**Problem to solve:** Please rewrite the rows from the one containing "results (739, 122)" through the one containing "SPECIFICATION [1313, 769]", putting "FINISH" in place of "MATERIAL" and changing nothing else. Give only those rows.

**Dataset entries:**
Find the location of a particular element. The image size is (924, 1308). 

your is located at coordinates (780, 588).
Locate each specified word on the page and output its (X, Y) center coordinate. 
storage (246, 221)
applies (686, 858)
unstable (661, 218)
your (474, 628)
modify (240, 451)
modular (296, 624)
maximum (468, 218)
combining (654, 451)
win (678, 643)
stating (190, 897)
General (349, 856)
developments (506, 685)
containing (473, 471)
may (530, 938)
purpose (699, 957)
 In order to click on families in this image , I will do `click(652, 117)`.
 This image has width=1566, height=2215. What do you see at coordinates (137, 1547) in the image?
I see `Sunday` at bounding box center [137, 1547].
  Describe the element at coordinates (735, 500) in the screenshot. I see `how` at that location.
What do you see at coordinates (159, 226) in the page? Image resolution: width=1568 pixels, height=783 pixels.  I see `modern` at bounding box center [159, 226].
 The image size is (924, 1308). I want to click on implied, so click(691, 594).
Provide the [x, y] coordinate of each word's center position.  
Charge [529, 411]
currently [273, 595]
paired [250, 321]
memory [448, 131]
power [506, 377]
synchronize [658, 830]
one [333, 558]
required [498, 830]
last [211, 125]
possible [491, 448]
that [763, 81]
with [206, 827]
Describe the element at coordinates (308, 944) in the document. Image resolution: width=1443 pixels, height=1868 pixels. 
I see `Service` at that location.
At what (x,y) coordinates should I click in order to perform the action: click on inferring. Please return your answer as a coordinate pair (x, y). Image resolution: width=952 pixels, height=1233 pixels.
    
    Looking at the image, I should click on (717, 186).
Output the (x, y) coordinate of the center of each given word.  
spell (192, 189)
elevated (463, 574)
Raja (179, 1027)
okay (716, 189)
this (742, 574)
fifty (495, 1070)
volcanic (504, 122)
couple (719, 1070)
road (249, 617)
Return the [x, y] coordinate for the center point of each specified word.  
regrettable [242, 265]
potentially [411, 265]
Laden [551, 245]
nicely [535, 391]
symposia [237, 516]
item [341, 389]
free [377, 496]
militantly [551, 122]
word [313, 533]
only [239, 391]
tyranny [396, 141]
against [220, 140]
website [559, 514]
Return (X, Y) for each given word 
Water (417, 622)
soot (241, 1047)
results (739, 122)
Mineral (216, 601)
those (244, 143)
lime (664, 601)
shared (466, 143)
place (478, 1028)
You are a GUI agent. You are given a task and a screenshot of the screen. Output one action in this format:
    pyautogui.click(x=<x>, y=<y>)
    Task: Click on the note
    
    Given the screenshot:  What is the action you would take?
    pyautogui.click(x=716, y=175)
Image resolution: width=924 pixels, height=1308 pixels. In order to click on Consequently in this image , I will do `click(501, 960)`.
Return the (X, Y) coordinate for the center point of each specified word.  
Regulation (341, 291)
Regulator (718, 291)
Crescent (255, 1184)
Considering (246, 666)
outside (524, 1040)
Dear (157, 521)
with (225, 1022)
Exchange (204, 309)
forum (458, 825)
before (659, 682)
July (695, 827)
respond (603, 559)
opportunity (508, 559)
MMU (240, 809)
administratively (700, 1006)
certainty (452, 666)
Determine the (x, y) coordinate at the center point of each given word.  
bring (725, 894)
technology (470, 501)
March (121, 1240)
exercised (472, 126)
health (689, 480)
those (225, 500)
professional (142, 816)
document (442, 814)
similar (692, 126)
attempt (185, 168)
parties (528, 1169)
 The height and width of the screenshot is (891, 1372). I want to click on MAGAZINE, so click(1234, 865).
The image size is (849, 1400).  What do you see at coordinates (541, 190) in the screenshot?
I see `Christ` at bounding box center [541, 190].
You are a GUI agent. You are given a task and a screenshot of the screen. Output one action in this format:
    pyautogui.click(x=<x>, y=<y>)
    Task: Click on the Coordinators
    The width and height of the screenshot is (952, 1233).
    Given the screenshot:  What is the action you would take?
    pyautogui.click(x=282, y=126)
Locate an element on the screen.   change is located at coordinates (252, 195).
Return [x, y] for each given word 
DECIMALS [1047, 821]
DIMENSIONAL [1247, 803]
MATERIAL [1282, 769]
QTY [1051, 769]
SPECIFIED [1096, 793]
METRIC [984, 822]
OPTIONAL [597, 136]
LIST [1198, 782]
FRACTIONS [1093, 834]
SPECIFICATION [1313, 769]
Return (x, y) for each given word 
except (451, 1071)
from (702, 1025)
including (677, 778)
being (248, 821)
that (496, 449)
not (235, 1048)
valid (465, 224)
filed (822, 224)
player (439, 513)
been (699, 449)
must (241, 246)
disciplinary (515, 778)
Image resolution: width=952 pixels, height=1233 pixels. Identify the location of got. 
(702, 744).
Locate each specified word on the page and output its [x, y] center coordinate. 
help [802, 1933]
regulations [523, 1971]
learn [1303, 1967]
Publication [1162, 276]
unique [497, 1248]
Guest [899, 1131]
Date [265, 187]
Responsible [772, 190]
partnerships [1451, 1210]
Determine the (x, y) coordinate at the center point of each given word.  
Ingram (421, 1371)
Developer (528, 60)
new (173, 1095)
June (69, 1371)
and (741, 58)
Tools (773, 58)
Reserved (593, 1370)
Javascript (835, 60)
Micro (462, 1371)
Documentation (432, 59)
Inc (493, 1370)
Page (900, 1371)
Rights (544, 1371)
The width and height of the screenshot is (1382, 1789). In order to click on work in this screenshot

**The result:**
results (739, 122)
Mineral (216, 601)
those (244, 143)
lime (664, 601)
shared (466, 143)
place (478, 1028)
You are a GUI agent. You are given a task and a screenshot of the screen. Output one action in this format:
    pyautogui.click(x=<x>, y=<y>)
    Task: Click on the note
    
    Given the screenshot:  What is the action you would take?
    pyautogui.click(x=716, y=175)
Image resolution: width=924 pixels, height=1308 pixels. In order to click on Consequently in this image , I will do `click(501, 960)`.
Return the (X, Y) coordinate for the center point of each specified word.  
Regulation (341, 291)
Regulator (718, 291)
Crescent (255, 1184)
Considering (246, 666)
outside (524, 1040)
Dear (157, 521)
with (225, 1022)
Exchange (204, 309)
forum (458, 825)
before (659, 682)
July (695, 827)
respond (603, 559)
opportunity (508, 559)
MMU (240, 809)
administratively (700, 1006)
certainty (452, 666)
Determine the (x, y) coordinate at the center point of each given word.  
bring (725, 894)
technology (470, 501)
March (121, 1240)
exercised (472, 126)
health (689, 480)
those (225, 500)
professional (142, 816)
document (442, 814)
similar (692, 126)
attempt (185, 168)
parties (528, 1169)
 The height and width of the screenshot is (891, 1372). I want to click on MAGAZINE, so click(1234, 865).
The image size is (849, 1400).  What do you see at coordinates (541, 190) in the screenshot?
I see `Christ` at bounding box center [541, 190].
You are a GUI agent. You are given a task and a screenshot of the screen. Output one action in this format:
    pyautogui.click(x=<x>, y=<y>)
    Task: Click on the Coordinators
    The width and height of the screenshot is (952, 1233).
    Given the screenshot:  What is the action you would take?
    pyautogui.click(x=282, y=126)
Locate an element on the screen.   change is located at coordinates (252, 195).
Return [x, y] for each given word 
DECIMALS [1047, 821]
DIMENSIONAL [1247, 803]
FINISH [1282, 769]
QTY [1051, 769]
SPECIFIED [1096, 793]
METRIC [984, 822]
OPTIONAL [597, 136]
LIST [1198, 782]
FRACTIONS [1093, 834]
SPECIFICATION [1313, 769]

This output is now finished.